African Cassava Agronomy Initiative (ACAI) Cement Ties With Partners

The African Cassava Agronomy Initiative (ACAI) project has
stepped up efforts in cultivating and fostering the right
partnerships in its cardinal aim of reducing the cassava
yield gap in Africa.
The ACAI project team from inception realized the
importance of partnerships, and is sparing no effort in
ensuring effective collaboration among partners from the
experimental phase to the development, and use of the
tools that will support appropriate management of
cassava to realize the crop’s fullest potential on farmers’
fields.
The project has engaged key actors in Nigeria and Tanzania
ranging from farmers, researchers, extension services,
development workers, processors as well as input dealers
notably fertilizer manufacturing companies.
Dr Abdulai Jalloh, ACAI Project Coordinator , said the main
aim is to establish contact among relevant actors for
considerations for learning and information sharing that
will benefit the participating partners associated with ACAI.
The Africa Soil Health Consortium in collaboration with the
Centre for Agriculture and Bioscience International (CABI)
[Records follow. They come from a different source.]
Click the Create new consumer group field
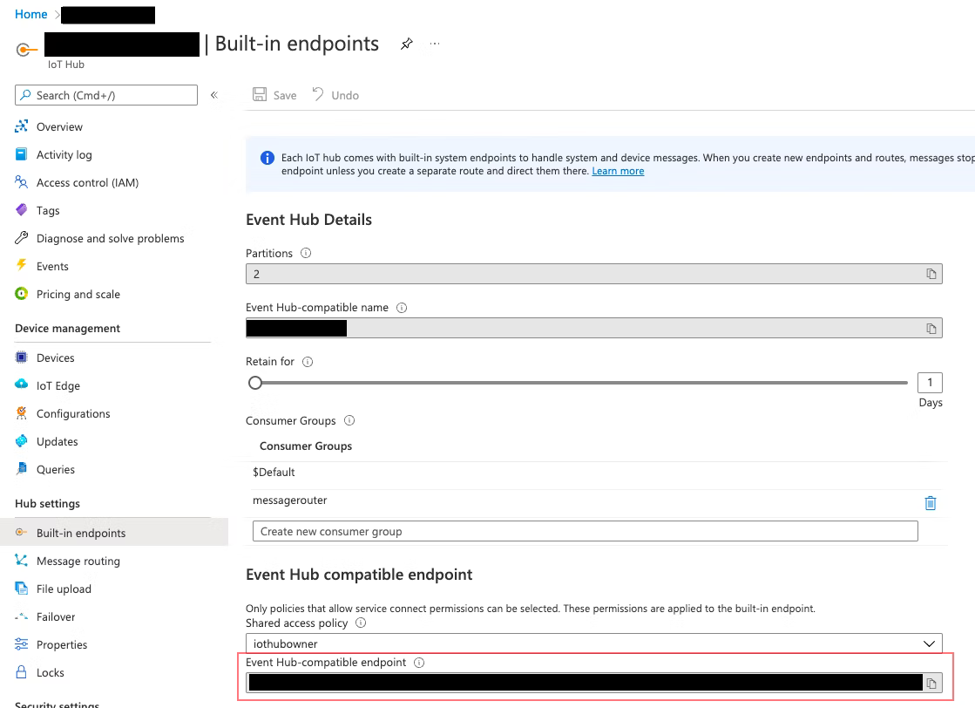 (x=586, y=531)
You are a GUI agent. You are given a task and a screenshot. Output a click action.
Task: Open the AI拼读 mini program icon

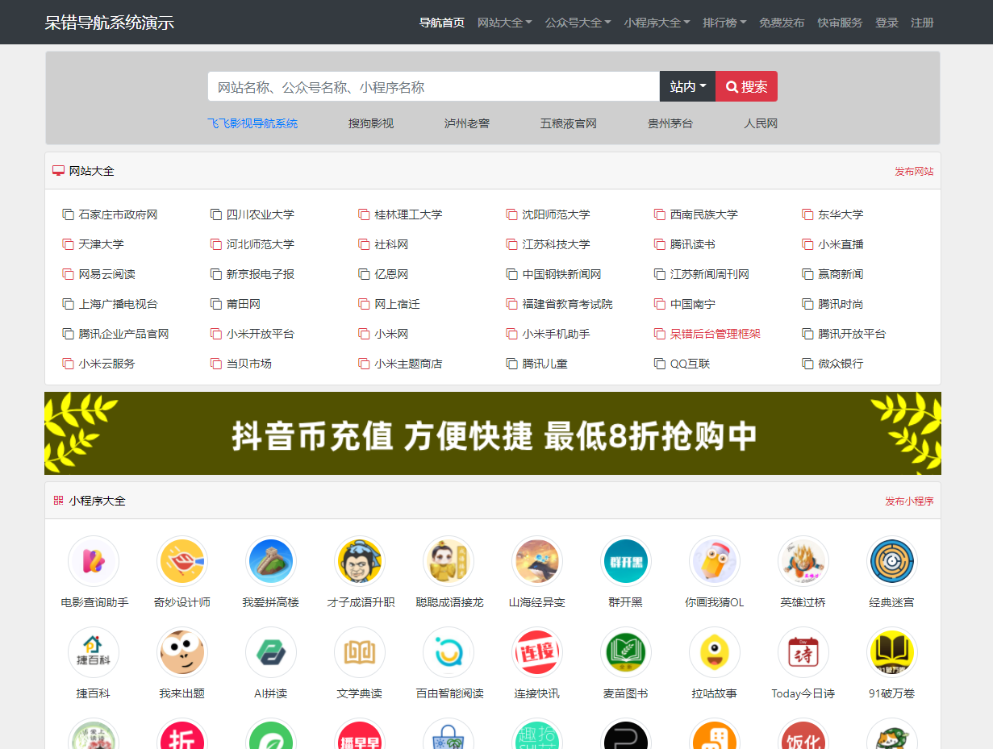[x=271, y=652]
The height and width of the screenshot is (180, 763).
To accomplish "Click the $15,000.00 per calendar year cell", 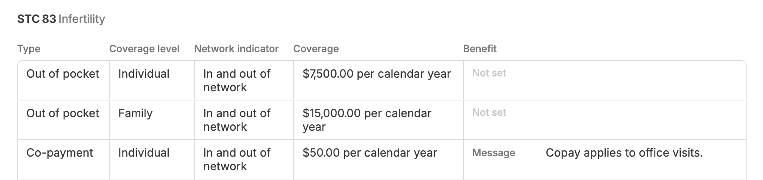I will (367, 120).
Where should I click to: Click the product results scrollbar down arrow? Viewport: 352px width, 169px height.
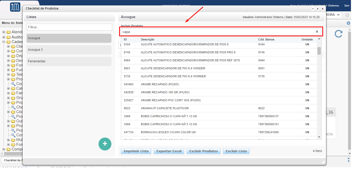[319, 137]
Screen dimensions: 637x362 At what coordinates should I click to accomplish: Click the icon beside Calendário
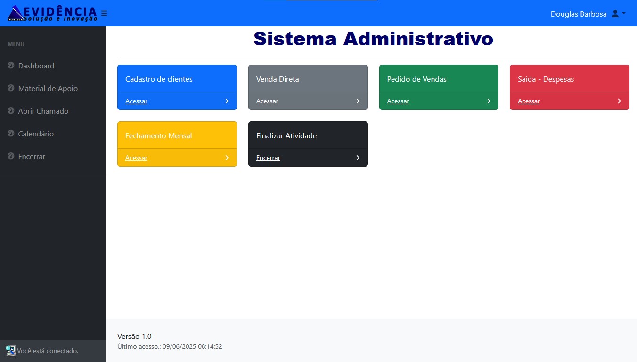tap(11, 134)
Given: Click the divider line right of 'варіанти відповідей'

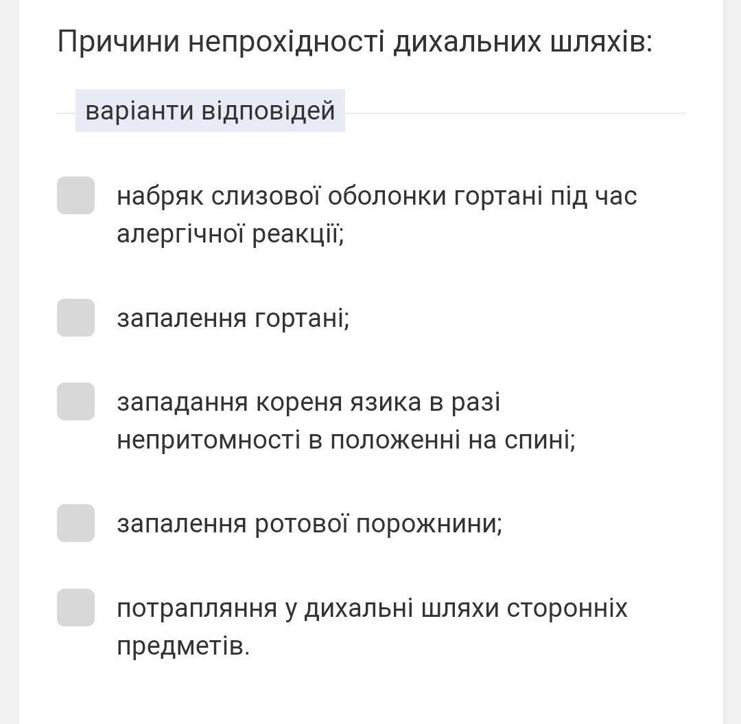Looking at the screenshot, I should pos(515,113).
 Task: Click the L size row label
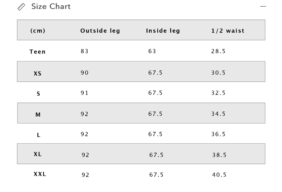[x=39, y=135]
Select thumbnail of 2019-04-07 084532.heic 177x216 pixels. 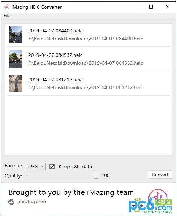tap(16, 59)
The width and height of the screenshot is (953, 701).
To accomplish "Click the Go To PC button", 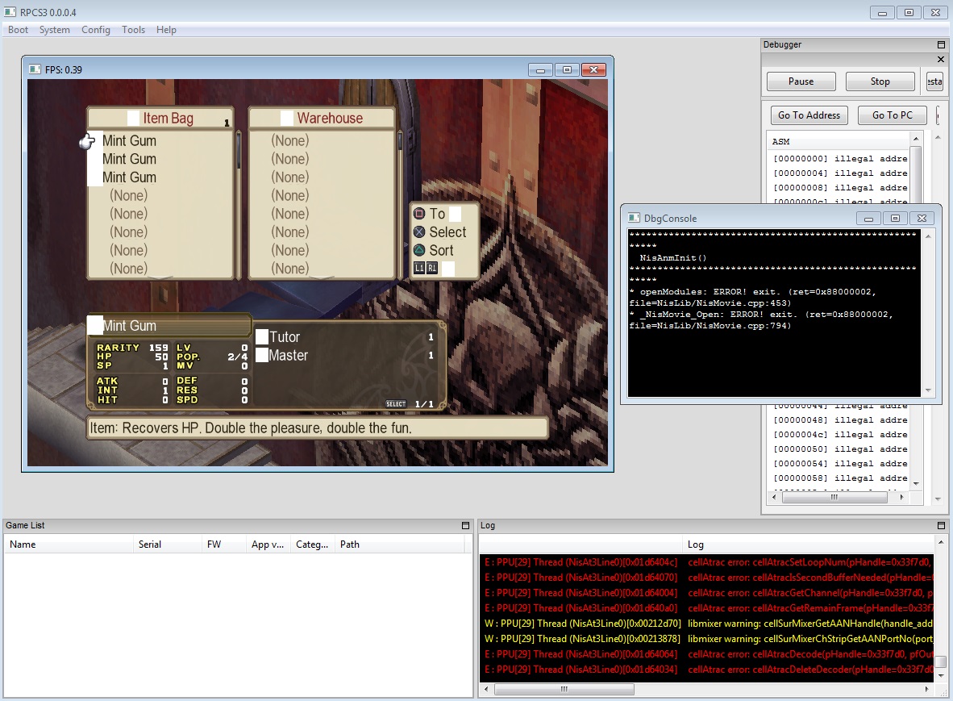I will click(892, 115).
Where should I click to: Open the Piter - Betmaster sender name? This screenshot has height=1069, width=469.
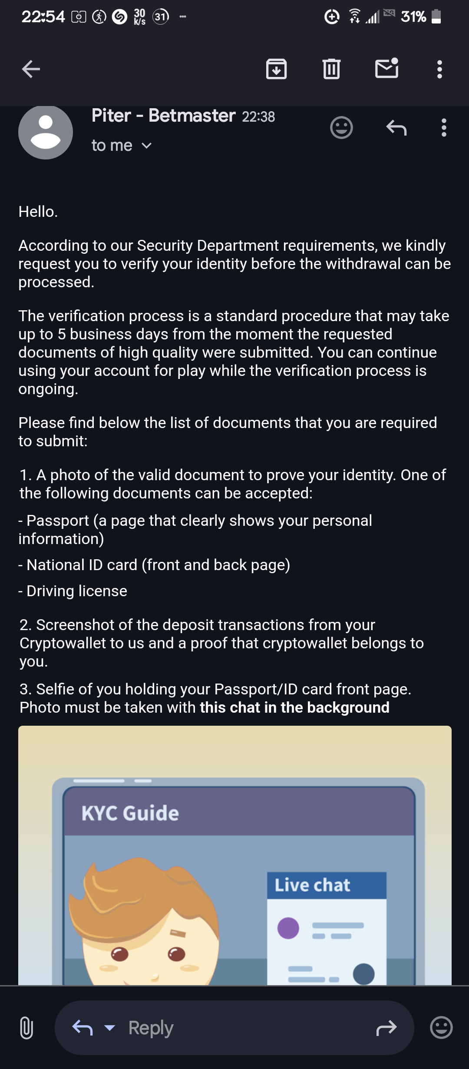[163, 116]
(partners under ACAI) is leading the engagement of key
stakeholders in target countries as the project establishes
cassava clusters.
Dr Jalloh noted that even though the entry point of ACAI is
to address yield gap, it is imperative for strategic
considerations of the cassava value chain and inclusiveness
of all concerned.
According to him, ACAI is conscious of the mistakes of past
interventions where bottlenecks were considered in
isolation irrespective of other existing ones and even those
that could occur as a result of concentrating on only one
aspect.
He emphasized that ACAI would direct efforts towards
reducing the yield gap, which would eventually increase
cassava production while ensuring impacts along the value
chain with a view to having a sustainable improvement in
cassava production, processing, and utilization, and impact
on overall economic development of individuals,
communities, and countries.
Mr James Watiti of CABI, who is leading the establishment
of cassava value chain clusters, emphasized that it was
very crucial to bring all stakeholders together and hold a
meaningful conversation in an open manner.